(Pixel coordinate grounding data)
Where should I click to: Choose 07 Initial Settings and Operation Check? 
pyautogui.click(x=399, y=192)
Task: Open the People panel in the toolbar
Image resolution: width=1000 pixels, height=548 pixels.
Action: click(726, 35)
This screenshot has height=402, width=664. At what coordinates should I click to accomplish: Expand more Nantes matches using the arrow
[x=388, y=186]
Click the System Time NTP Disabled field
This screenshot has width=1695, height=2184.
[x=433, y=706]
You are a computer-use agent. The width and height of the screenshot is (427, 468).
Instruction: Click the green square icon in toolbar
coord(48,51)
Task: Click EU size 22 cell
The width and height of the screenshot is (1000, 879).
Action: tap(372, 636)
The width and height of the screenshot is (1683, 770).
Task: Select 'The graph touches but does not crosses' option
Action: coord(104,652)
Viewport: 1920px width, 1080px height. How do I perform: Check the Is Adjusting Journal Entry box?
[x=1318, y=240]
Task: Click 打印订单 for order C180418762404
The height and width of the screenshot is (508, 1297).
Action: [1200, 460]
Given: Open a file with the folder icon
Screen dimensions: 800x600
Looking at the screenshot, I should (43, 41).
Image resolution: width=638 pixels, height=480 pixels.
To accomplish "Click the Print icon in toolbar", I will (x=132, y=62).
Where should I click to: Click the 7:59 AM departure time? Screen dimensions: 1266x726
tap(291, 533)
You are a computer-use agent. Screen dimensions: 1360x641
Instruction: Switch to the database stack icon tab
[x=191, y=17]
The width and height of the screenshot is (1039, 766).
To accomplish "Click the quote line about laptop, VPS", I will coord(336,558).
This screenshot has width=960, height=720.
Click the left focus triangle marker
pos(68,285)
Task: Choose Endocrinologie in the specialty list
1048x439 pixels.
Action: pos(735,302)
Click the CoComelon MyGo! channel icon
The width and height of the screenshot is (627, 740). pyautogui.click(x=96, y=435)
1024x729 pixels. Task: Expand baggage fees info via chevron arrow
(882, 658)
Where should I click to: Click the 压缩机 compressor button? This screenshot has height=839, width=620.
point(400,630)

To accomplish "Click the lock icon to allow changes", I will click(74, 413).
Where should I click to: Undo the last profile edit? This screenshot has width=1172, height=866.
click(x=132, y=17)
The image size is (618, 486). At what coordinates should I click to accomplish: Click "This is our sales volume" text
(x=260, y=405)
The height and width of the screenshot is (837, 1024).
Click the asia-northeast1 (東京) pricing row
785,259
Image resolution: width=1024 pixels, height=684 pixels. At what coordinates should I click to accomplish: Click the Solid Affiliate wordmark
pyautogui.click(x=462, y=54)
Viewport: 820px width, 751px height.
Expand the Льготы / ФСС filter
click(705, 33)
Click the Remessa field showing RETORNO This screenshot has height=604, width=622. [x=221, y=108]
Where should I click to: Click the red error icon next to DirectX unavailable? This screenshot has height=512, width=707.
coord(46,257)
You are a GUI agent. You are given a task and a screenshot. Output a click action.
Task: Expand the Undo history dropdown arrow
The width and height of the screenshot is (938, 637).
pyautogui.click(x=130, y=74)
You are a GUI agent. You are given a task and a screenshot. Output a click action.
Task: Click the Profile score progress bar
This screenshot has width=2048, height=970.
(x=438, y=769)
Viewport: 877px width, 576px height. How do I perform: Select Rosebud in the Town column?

■ ACTIVITY: Copy out every line from the records that has the word "Open".

■ SOLUTION TO THIS PROBLEM:
Task: Open the People panel in the toolbar
Given: Open a file with the folder icon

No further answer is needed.